- PROBLEM TO WORK ON: Give only the number of lines in the records that include "computer".
= = = = = = =
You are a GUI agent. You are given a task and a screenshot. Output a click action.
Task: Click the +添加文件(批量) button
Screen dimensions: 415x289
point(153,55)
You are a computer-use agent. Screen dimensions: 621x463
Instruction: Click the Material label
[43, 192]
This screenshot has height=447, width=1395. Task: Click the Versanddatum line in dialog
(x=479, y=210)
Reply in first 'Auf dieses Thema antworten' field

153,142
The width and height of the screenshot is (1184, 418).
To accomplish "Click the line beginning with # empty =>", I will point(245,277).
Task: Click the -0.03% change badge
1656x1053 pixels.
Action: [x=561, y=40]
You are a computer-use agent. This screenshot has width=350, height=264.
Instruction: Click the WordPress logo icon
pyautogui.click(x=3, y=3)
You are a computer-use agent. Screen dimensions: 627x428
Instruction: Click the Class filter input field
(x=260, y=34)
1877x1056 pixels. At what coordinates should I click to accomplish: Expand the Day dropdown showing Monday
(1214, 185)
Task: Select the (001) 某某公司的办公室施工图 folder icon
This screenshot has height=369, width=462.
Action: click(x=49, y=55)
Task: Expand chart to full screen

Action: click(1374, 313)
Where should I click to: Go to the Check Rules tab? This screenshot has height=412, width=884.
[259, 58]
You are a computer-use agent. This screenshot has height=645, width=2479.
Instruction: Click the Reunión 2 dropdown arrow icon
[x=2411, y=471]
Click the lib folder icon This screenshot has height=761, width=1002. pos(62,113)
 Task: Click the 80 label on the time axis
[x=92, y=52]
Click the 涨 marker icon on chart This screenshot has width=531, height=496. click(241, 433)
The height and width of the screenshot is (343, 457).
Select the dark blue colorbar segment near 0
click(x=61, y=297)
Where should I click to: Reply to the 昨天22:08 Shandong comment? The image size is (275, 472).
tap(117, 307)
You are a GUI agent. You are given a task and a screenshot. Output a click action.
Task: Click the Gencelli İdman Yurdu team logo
= = = = = = =
- OUTPUT: 4